Rosemary Miller tends to do things by the book. That’s not surprising, considering she teaches second grade at a private, coed K-6 elementary school in Los Angeles. Born in New York and raised in L.A. since age three, the 27-year-old Miller has been teaching for five years and is currently pursing a doctorate degree in education leadership at UCLA. “My goal in life is to improve the way we teach kids to read,” she said.
Miller’s daily routine includes planning her outfit and washing her long hair the night before (she usually winds it into a low bun for work), in order to be out the door by 6:45 a.m. “The kids get there at the same time every day, 7:45,” she said. “I have a note in my iPhone with awkward selfies of my outfits saved so if I am ever at a loss for what to wear I look on my iPhone.”
For Miller, who goes by Mrs. Miller in the classroom and Rosie off-duty, a throwback to the days when teachers wore pencil skirts and heels to work wouldn’t be a bad thing. “The field over the past 50 years has kind of lost some of its professionalization as it has become more highly regulated federally, so I think dressing nicely is a way to bring that professionalism back a little,” she said. Still, anything higher than a kitten heel would be too much for someone who spends most of the day on her feet. “I always pack a pair of flats, just in case,” she said.
WWD: Is there a dress code at your school?
Rosemary Miller: It really depends on the school. I’ve worked at schools where jeans are not allowed and others where they are. I’m now working at a more traditional school where there is a stricter dress code. There is a handbook with guidelines for faculty and staff dress and most of it is relayed to you through other teachers. For example, in my first few weeks, I asked another teacher, “I know we can’t wear jeans but can we wear a jean jacket?” You can if you are wearing it in a dressier way. This is true across the board at the schools I’ve worked at: you can wear open-toed shoes but they have to have backs, so no flip-flops. It’s mainly for safety because you are going up and down stairs and running after kids.
WWD: What accessories do you wear?
R.M.: My grandma gave me these pearl earrings; they are my birthstone. I wear these every single day. I like having a little something and they do go with everything. Oftentimes I’m leaning over with a kid and if I’m wearing a big necklace it’s waving in the air; bracelets can be noisy because I move my arms a lot when I’m teaching. The only other thing I wear every day is my sunhat because I’m outside whether it’s carpool duty or recess duty or lunch duty, at least 20 to 30 minutes every day.

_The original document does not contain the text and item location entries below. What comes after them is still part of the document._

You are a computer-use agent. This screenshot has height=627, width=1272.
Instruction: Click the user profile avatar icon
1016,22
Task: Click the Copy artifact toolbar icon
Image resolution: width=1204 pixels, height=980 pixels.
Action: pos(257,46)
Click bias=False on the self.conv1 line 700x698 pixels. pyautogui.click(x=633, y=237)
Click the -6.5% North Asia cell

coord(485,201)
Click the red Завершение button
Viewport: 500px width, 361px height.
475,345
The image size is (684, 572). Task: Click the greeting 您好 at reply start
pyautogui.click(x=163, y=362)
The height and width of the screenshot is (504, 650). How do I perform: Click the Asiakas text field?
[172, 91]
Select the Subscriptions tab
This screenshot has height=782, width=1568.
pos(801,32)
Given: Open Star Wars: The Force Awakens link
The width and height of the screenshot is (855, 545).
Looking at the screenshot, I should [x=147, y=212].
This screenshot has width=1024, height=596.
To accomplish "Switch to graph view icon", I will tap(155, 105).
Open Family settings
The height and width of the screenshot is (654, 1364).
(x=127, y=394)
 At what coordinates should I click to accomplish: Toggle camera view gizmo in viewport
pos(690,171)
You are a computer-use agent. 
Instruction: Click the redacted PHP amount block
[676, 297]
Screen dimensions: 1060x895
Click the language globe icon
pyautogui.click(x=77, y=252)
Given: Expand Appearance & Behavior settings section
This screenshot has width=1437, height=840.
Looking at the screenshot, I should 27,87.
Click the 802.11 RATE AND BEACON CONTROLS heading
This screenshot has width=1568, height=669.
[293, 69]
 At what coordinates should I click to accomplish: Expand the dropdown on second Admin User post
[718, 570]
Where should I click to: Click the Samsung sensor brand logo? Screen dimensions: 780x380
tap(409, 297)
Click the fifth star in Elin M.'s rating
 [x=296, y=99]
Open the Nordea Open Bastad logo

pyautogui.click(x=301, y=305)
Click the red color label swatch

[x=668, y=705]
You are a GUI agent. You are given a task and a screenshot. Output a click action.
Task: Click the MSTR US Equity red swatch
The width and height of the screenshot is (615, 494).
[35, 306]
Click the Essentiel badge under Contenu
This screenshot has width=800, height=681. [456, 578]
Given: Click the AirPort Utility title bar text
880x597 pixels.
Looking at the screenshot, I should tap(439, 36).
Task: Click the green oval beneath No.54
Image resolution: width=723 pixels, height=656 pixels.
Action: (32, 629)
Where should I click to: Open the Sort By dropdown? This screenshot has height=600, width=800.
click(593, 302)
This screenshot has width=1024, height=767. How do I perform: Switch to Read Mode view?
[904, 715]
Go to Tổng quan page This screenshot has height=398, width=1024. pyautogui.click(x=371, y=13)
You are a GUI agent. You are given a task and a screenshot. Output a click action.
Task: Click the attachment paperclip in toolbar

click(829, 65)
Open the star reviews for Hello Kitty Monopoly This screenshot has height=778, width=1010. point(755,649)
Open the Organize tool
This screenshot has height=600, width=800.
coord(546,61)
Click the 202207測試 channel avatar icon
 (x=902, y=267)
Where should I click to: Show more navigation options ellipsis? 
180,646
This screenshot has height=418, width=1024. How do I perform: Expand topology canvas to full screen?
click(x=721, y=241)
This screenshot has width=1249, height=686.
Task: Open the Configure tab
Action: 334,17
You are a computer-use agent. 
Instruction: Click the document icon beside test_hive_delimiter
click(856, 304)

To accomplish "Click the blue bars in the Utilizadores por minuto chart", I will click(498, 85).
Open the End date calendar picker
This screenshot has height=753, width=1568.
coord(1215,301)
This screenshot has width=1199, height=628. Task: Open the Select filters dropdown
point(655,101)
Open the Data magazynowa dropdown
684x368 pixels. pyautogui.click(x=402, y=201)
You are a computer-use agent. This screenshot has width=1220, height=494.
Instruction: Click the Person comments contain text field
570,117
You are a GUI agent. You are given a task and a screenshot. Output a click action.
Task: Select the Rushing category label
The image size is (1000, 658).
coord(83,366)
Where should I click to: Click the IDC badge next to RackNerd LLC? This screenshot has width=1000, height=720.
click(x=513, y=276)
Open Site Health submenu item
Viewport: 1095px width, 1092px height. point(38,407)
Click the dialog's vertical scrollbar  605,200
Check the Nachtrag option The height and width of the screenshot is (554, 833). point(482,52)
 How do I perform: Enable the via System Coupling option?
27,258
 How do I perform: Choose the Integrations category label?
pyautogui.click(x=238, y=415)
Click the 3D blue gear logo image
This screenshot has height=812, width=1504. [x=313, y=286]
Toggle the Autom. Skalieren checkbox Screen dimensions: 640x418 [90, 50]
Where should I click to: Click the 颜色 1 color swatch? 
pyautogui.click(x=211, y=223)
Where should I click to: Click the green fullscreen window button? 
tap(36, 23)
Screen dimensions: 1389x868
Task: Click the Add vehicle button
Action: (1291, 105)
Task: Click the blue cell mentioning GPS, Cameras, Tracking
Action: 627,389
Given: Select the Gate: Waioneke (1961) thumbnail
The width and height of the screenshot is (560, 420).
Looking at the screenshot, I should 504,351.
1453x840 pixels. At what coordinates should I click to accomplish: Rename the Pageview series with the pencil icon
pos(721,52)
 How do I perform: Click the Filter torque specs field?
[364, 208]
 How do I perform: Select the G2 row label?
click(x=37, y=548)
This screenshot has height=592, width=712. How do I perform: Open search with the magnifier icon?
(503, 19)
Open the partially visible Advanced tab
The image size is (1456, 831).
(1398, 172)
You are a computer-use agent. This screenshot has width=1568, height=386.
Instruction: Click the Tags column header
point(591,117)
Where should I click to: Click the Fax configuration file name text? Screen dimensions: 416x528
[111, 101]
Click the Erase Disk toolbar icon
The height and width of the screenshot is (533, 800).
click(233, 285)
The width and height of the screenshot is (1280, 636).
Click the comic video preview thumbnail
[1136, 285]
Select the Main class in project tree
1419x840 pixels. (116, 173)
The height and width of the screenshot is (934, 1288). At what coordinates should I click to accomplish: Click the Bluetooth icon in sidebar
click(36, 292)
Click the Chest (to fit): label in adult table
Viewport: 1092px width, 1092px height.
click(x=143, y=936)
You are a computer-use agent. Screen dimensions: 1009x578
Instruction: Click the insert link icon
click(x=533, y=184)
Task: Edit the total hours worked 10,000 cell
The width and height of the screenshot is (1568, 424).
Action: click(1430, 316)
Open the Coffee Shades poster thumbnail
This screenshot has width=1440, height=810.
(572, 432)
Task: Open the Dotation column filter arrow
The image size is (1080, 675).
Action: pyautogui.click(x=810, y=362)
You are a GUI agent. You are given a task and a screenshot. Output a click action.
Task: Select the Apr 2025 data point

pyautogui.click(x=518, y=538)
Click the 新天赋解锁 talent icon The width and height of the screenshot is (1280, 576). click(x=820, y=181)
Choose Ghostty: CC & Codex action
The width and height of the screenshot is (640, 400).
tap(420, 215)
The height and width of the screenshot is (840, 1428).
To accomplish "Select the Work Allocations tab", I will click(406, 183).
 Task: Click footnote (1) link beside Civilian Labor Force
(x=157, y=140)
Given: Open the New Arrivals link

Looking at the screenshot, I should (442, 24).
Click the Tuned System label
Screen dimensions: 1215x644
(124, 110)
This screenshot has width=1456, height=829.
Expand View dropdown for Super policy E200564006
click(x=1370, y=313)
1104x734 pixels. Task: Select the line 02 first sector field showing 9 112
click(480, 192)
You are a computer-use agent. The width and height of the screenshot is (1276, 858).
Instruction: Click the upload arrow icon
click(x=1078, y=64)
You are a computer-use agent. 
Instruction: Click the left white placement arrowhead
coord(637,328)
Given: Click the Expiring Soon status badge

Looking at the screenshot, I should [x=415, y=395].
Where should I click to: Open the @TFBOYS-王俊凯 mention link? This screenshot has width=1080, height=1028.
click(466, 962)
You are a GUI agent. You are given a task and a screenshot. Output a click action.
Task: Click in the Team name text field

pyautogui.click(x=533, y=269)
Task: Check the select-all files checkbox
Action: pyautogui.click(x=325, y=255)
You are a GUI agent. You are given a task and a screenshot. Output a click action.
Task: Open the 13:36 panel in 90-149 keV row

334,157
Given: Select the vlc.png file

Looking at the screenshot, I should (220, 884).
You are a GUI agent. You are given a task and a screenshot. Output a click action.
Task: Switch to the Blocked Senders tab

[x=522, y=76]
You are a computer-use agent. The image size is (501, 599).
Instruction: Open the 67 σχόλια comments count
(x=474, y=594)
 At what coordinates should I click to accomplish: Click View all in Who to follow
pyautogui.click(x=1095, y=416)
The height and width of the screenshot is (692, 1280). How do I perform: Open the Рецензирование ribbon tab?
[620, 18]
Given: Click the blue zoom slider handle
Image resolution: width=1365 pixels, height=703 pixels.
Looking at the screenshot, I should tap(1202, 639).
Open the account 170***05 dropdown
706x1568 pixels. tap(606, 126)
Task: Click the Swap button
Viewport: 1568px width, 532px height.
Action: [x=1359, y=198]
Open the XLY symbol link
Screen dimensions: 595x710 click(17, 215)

WWD: What is your go-to outfit?
R.M.: A longer, full skirt with a shell or loose-fitting blouse tucked in. I love a flowy skirt especially with a waist at the top because I do feel like I can sit on the carpet with the kids on my knees or even cross my legs and my skirt will flow out in front of me. I always have a cardigan because of the change in temperature and I also like to wear something without a sleeve. If I know I am talking with a parent or we have a formal event I can just throw a cardigan over it and my shoulders are covered. I love my navy cardigan and underneath I will do a pop of color like a pink or a red, something fun.
If I wear pants, I usually go for a capri or something to the ankle bone with a flat and a blouse. I tend to do straight pants, no pockets, in navy, black. I like something with a little bit of stretch because I am constantly sitting down and getting up, and you don’t want to end up with baggy pants.
WWD: What are your go-to stores?
R.M.: My big three are J. Crew, Ann Taylor Loft and Banana Republic. I love them because their pieces are very teacher-friendly — you can find the flowy skirts, the simple blouses and cardigans, just real staple pieces you can wear year after year. Those stores also have great teacher discounts. I do most of my shopping online, although to get the teacher discount you do have to go to the store so a couple of times a year I do a big shop.
WWD: Is there overlap between your work and non-work wardrobes?
R.M.: When it gets to the weekend, I just want to throw on comfy jeans, Converse or Toms and a T-shirt. A lot of my tops will transfer over so while I might not wear a whole outfit to dinner, I can keep the shell on and throw on a blazer and jeans and it’s a totally different look.
WWD: Do you have an everyday bag?
R.M.: I have different ones but they are all big and durable with flat bottoms and sturdy straps that are comfortable on my shoulder. I have a Lululemon black bag that’s washable so if I spill my coffee down the side it’s not a big deal. It’s really about the function rather than the brand. What I love about my Lulu bag is that it has various pockets but it’s still a big bucket tote bag. Because I don’t want to carry a purse and a tote.